🤖 AI Summary
This work proposes Normalized Flow Matching (NFM), a novel generative training framework that overcomes the limitations of traditional flow matching methods, which are constrained by independent or optimal transport couplings and struggle to capture complex dependencies between noise and data. NFM leverages the bijective structure of a pre-trained autoregressive normalizing flow (AR-NF) to distill a high-quality deterministic coupling, which is then used to train a lightweight student flow model. By integrating autoregressive normalizing flows, flow matching, and knowledge distillation, the method enables efficient and effective learning. Experimental results demonstrate that the student model significantly outperforms existing flow matching approaches in generation quality and even surpasses the teacher AR-NF model.
📝 Abstract
Flow models have rapidly become the go-to method for training and deploying large-scale generators, owing their success to inference-time flexibility via adjustable integration steps. A crucial ingredient in flow training is the choice of coupling measure for sampling noise/data pairs that define the flow matching (FM) regression loss. While FM training defaults usually to independent coupling, recent works show that adaptive couplings informed by noise/data distributions (e.g., via optimal transport, OT) improve both model training and inference.

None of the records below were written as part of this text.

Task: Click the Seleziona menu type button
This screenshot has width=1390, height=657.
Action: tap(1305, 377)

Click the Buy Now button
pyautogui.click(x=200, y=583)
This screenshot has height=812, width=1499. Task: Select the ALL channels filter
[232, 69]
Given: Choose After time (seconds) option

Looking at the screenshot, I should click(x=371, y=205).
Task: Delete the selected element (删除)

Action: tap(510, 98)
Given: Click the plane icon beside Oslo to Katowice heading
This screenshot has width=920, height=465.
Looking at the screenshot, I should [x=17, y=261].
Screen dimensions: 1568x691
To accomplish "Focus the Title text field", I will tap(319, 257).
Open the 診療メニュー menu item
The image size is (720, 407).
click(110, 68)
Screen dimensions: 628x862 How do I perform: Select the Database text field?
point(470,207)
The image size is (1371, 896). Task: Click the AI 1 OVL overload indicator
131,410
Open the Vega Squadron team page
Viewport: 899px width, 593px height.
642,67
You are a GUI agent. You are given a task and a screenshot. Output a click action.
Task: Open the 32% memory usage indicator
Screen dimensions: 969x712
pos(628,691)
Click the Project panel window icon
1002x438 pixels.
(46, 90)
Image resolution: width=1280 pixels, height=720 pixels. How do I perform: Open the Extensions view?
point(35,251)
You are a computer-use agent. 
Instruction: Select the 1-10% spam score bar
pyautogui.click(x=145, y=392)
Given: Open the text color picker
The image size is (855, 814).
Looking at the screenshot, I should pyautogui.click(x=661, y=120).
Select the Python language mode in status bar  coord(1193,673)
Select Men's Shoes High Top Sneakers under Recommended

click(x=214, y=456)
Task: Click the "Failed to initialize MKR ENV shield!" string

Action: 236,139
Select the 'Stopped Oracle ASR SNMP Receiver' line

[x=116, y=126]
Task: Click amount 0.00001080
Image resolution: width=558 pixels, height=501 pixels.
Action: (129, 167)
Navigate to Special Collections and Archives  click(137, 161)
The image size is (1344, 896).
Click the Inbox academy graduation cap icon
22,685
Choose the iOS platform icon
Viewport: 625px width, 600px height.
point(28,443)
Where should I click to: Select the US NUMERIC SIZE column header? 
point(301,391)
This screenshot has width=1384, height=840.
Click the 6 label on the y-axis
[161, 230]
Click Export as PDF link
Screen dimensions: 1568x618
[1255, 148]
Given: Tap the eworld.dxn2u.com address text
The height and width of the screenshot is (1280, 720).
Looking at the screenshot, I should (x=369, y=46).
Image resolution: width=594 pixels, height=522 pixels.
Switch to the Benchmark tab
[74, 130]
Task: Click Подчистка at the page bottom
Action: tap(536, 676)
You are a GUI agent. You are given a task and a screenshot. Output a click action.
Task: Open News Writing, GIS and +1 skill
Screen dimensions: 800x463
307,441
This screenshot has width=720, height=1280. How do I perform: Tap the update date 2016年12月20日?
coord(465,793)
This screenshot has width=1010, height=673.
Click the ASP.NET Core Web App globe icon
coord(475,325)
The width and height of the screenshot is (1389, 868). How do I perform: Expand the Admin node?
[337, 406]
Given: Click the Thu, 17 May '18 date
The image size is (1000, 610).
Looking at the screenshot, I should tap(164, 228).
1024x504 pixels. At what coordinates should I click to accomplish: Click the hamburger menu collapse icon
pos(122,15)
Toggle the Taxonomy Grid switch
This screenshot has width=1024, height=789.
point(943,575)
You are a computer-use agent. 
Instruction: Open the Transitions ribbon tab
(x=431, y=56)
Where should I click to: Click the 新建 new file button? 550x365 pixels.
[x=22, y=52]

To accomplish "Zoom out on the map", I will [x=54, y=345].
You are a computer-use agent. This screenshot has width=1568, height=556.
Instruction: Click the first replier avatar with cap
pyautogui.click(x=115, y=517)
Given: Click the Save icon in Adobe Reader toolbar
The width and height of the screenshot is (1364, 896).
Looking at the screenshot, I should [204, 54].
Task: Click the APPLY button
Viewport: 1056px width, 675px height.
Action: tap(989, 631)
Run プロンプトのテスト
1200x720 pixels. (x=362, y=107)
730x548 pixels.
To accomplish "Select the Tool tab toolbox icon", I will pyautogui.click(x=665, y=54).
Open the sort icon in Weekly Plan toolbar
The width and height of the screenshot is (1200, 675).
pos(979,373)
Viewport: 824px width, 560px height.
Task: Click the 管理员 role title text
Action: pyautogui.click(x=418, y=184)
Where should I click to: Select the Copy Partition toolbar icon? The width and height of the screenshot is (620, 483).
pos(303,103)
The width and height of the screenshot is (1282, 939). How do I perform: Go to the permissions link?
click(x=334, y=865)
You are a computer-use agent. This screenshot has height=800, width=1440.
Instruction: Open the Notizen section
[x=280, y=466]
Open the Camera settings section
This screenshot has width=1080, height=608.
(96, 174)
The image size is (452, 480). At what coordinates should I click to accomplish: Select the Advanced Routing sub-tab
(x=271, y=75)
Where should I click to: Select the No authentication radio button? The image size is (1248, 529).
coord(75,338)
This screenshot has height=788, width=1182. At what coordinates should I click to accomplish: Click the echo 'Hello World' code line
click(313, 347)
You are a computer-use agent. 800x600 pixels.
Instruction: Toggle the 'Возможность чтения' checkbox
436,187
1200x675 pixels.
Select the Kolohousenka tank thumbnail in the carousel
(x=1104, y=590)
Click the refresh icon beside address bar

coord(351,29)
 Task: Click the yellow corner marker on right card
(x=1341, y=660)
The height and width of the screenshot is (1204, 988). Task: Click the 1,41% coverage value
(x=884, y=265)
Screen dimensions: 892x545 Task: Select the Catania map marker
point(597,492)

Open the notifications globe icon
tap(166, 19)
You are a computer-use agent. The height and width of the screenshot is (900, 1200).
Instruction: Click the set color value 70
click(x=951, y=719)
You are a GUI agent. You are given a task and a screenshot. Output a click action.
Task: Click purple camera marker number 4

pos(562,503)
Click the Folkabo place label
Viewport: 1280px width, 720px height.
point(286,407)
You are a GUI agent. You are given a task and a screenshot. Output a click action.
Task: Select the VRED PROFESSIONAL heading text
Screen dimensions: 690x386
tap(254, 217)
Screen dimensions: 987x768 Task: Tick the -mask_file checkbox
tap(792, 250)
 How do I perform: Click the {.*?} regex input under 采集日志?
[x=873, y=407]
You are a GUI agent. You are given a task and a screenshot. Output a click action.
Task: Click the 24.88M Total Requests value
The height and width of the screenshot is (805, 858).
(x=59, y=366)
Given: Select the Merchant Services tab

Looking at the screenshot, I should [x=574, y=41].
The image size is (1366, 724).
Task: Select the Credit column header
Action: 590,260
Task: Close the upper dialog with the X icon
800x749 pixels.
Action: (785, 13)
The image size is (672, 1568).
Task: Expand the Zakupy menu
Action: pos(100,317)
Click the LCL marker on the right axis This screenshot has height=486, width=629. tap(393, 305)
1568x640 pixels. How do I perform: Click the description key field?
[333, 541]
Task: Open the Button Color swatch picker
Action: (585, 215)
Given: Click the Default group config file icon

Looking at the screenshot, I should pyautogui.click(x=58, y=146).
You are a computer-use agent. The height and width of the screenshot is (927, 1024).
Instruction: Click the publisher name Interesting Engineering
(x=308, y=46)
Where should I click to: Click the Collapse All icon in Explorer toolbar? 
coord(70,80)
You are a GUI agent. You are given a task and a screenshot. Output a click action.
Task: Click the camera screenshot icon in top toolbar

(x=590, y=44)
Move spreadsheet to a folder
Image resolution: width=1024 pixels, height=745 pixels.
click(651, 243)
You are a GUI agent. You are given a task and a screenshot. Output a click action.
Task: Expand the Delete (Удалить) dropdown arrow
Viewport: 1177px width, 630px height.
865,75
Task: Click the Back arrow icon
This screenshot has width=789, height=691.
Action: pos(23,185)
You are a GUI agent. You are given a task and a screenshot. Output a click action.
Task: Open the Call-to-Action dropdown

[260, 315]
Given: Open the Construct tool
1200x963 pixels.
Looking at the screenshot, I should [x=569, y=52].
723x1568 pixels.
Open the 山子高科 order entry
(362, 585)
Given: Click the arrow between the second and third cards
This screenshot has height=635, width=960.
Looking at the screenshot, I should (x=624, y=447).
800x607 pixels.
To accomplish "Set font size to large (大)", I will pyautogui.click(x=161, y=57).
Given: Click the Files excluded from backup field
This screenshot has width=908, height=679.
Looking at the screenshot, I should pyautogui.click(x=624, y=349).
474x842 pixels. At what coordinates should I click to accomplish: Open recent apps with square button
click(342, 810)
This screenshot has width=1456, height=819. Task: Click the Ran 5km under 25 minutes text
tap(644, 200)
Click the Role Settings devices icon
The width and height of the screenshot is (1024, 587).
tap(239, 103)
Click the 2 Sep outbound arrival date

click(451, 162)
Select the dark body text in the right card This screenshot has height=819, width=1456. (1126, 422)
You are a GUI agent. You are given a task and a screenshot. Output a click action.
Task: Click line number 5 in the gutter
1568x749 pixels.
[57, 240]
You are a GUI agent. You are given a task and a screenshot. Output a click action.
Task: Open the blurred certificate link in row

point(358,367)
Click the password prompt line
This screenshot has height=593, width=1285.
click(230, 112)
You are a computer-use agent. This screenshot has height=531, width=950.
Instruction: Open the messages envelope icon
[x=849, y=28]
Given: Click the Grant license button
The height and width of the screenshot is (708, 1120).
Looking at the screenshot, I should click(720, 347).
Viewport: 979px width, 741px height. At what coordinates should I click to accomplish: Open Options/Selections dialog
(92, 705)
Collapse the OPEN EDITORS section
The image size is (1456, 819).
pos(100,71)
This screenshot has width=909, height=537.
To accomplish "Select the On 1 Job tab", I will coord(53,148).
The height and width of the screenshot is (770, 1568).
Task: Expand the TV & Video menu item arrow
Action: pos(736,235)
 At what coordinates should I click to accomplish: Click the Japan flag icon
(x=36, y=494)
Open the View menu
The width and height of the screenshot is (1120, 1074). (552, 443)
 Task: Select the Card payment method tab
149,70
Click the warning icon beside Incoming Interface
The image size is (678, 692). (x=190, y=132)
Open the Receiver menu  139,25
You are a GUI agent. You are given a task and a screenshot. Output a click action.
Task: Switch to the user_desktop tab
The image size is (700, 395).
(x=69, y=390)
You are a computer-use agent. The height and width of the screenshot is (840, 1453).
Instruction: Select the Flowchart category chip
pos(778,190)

We radicalize this insight by shifting the paradigm: rather than computing adaptive couplings directly, we use distilled couplings from a different, pretrained model capable of placing noise and data spaces in bijection -- a property intrinsic to normalizing flows (NF) through their maximum likelihood and invertibility requirements. Leveraging recent advances in NF image generation via auto-regressive (AR) blocks, we propose Normalized Flow Matching (NFM), a new method that distills the quasi-deterministic coupling of pretrained NF models to train student flow models. These students achieve the best of both worlds: significantly outperforming flow models trained with independent or even OT couplings, while also improving on the teacher AR-NF model.